▸ **DATASET RECORDS**
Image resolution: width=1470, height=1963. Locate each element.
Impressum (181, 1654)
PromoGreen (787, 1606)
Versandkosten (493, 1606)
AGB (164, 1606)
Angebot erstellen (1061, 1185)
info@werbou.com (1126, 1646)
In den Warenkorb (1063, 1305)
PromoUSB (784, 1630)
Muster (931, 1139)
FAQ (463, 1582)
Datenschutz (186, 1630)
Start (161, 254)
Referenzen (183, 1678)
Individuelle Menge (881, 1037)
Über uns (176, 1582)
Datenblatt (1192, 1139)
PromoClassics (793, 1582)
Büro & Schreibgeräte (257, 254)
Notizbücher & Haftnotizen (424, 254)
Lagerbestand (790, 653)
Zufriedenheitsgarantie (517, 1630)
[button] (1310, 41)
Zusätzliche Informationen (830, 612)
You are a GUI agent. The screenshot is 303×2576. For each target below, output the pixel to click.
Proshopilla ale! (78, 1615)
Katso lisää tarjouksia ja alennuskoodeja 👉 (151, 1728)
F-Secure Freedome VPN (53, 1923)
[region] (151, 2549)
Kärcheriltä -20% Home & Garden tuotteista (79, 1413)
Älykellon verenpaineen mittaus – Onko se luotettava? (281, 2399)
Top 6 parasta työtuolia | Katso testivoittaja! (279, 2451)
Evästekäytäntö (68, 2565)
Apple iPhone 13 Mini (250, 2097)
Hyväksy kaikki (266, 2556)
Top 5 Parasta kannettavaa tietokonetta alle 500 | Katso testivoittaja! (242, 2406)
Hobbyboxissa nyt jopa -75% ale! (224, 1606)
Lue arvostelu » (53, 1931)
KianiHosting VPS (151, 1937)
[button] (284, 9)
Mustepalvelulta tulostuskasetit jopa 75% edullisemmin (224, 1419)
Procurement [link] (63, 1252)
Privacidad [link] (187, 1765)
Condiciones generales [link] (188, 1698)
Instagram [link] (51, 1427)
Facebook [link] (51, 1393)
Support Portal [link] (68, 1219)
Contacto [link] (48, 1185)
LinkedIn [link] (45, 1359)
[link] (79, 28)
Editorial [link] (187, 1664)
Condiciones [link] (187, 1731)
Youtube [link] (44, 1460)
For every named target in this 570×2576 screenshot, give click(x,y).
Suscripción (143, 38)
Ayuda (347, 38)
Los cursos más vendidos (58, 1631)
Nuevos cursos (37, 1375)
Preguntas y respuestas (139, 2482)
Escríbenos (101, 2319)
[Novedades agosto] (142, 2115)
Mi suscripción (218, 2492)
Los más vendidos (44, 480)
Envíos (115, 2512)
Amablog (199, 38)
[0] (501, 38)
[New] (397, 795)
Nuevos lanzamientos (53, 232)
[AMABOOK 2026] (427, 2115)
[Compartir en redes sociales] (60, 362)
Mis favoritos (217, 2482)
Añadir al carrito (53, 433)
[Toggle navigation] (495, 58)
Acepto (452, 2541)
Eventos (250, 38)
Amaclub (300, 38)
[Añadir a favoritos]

▸ **PROBLEM TO WORK ON**
Return nothing but the lines from the top of the records above through the line that has "Lagerbestand (790, 653)". Keep each one exact.

▸ **REPLY**
Image resolution: width=1470, height=1963. Locate each element.
Impressum (181, 1654)
PromoGreen (787, 1606)
Versandkosten (493, 1606)
AGB (164, 1606)
Angebot erstellen (1061, 1185)
info@werbou.com (1126, 1646)
In den Warenkorb (1063, 1305)
PromoUSB (784, 1630)
Muster (931, 1139)
FAQ (463, 1582)
Datenschutz (186, 1630)
Start (161, 254)
Referenzen (183, 1678)
Individuelle Menge (881, 1037)
Über uns (176, 1582)
Datenblatt (1192, 1139)
PromoClassics (793, 1582)
Büro & Schreibgeräte (257, 254)
Notizbücher & Haftnotizen (424, 254)
Lagerbestand (790, 653)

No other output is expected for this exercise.